*WHAT IS EXPECTED*
Below this line is the material. Write out only its lines from the one containing "700x553 pixels. How" through the one containing "You are a computer-use agent. The width", both kept, exactly.

▬▬▬▬▬▬

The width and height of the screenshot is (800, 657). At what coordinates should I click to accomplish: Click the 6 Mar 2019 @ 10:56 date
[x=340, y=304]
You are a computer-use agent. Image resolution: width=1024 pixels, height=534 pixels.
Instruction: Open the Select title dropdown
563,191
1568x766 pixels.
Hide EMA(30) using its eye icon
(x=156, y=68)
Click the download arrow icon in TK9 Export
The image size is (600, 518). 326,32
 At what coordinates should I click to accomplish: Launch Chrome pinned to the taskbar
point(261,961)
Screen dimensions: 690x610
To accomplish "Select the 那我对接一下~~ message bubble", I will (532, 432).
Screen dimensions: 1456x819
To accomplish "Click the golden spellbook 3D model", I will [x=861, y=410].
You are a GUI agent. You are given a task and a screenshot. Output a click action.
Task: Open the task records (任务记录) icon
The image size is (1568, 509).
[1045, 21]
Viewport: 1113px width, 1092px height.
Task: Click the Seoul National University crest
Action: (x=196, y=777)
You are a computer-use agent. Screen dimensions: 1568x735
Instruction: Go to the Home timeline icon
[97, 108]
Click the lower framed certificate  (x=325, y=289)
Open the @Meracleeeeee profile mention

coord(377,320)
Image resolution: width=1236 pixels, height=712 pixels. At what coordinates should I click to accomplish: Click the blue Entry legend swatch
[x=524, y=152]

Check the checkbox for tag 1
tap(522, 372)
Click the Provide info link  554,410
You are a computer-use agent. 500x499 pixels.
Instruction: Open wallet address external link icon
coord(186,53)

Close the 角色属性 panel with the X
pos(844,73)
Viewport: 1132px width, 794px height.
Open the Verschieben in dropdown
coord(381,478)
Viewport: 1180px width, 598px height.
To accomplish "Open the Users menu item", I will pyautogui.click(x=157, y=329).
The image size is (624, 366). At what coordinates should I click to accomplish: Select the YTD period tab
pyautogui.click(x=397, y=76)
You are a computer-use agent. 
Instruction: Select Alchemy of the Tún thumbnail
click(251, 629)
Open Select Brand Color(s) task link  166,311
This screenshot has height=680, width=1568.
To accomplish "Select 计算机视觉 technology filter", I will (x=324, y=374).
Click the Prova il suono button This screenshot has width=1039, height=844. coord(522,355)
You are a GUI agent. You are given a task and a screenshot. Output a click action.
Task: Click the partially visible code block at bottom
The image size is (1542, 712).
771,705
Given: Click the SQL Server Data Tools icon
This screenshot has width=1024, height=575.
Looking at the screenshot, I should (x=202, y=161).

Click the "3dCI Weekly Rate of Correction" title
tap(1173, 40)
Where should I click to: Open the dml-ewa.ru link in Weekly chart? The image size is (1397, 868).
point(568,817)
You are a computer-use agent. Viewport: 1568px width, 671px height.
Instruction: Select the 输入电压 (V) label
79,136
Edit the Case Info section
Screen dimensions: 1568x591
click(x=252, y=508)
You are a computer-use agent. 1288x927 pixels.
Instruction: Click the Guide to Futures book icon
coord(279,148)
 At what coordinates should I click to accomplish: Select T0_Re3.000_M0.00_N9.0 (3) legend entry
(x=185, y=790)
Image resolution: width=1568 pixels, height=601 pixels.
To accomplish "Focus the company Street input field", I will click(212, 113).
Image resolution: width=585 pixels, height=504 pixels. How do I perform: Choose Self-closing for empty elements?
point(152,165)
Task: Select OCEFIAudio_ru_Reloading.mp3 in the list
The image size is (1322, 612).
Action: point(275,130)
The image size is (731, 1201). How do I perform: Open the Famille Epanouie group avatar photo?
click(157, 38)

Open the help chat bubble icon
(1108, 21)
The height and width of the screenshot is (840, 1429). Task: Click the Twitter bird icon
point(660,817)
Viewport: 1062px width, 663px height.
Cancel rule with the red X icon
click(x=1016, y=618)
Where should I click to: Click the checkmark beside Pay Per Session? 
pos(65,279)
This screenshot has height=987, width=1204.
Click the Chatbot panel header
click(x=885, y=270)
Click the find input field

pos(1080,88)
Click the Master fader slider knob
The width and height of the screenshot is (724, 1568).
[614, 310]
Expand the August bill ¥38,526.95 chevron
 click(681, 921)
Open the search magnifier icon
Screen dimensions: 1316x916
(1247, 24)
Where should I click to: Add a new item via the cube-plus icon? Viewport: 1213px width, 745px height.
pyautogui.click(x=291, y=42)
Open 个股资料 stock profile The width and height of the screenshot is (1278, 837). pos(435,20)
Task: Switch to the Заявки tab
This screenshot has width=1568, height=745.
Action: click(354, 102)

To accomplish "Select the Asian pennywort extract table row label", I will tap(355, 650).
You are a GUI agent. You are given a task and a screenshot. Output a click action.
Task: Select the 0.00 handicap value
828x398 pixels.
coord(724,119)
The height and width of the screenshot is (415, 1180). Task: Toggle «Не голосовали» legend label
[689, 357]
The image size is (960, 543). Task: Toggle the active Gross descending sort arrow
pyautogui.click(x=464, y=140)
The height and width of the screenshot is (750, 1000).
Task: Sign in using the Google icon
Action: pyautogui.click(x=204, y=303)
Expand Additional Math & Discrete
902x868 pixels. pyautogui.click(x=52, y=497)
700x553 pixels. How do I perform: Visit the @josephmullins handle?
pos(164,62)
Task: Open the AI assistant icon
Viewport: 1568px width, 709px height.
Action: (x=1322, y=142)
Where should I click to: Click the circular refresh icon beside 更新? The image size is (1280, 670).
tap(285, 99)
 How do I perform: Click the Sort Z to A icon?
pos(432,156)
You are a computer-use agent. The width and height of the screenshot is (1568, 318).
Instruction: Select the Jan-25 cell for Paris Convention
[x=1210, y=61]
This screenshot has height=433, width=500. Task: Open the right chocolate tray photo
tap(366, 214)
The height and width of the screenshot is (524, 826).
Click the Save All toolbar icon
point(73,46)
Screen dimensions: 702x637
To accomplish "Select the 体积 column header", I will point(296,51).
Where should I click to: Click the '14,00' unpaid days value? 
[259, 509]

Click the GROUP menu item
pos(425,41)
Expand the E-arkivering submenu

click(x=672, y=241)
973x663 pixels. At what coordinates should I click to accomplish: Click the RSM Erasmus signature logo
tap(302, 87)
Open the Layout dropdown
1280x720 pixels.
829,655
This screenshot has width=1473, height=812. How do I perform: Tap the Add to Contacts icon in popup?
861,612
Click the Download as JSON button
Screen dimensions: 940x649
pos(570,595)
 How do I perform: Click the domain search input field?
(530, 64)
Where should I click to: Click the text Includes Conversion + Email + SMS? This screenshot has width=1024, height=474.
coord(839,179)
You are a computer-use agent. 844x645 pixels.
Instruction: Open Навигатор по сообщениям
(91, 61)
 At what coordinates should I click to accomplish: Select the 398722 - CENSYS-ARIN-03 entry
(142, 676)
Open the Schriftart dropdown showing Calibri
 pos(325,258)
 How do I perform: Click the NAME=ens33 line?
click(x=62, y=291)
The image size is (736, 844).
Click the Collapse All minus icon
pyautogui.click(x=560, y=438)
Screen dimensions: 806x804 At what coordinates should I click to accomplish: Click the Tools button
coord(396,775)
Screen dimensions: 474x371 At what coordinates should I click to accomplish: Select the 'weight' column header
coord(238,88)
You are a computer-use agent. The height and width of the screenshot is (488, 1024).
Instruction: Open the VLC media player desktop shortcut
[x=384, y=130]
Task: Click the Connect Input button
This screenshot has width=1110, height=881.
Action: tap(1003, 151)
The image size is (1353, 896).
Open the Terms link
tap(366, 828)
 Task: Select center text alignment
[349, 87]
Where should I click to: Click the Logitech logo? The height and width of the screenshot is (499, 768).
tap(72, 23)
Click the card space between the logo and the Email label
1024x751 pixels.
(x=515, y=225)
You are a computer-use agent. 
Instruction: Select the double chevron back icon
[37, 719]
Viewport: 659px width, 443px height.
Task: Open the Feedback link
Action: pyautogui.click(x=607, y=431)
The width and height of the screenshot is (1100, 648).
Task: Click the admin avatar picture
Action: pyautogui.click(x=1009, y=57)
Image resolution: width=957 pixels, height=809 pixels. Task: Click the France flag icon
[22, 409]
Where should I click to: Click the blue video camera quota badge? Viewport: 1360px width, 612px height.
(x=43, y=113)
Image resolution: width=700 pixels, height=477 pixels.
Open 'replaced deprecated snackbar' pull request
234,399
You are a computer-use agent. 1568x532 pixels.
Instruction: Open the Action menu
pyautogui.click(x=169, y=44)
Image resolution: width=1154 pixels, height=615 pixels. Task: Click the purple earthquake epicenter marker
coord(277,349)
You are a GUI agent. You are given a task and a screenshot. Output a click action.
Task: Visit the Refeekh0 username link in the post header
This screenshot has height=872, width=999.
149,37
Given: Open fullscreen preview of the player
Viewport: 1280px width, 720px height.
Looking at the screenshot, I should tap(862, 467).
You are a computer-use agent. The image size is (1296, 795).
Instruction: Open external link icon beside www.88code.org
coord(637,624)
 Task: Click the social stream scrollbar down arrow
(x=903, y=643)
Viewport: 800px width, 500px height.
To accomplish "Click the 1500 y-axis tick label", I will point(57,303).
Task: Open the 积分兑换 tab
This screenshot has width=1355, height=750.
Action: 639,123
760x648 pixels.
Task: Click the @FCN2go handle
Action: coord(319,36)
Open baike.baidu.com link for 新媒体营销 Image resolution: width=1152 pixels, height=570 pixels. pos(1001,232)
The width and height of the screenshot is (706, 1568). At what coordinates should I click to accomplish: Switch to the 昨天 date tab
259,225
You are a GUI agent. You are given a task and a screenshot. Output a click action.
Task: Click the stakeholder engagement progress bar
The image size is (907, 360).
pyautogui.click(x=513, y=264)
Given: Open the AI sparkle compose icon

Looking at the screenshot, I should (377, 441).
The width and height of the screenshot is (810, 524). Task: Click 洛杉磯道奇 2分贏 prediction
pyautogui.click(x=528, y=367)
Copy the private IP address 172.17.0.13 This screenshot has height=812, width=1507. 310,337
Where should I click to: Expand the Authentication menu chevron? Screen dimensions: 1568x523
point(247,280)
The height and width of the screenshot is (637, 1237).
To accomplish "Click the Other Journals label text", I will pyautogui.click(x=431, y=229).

▬▬▬▬▬▬

*RESPONSE TO THIS EXERCISE*
700x553 pixels. How do I perform: Visit the @josephmullins handle?
pos(164,62)
Task: Open the AI assistant icon
Viewport: 1568px width, 709px height.
Action: (x=1322, y=142)
Where should I click to: Click the circular refresh icon beside 更新? The image size is (1280, 670).
tap(285, 99)
 How do I perform: Click the Sort Z to A icon?
pos(432,156)
You are a computer-use agent. The width and height of the screenshot is (1568, 318).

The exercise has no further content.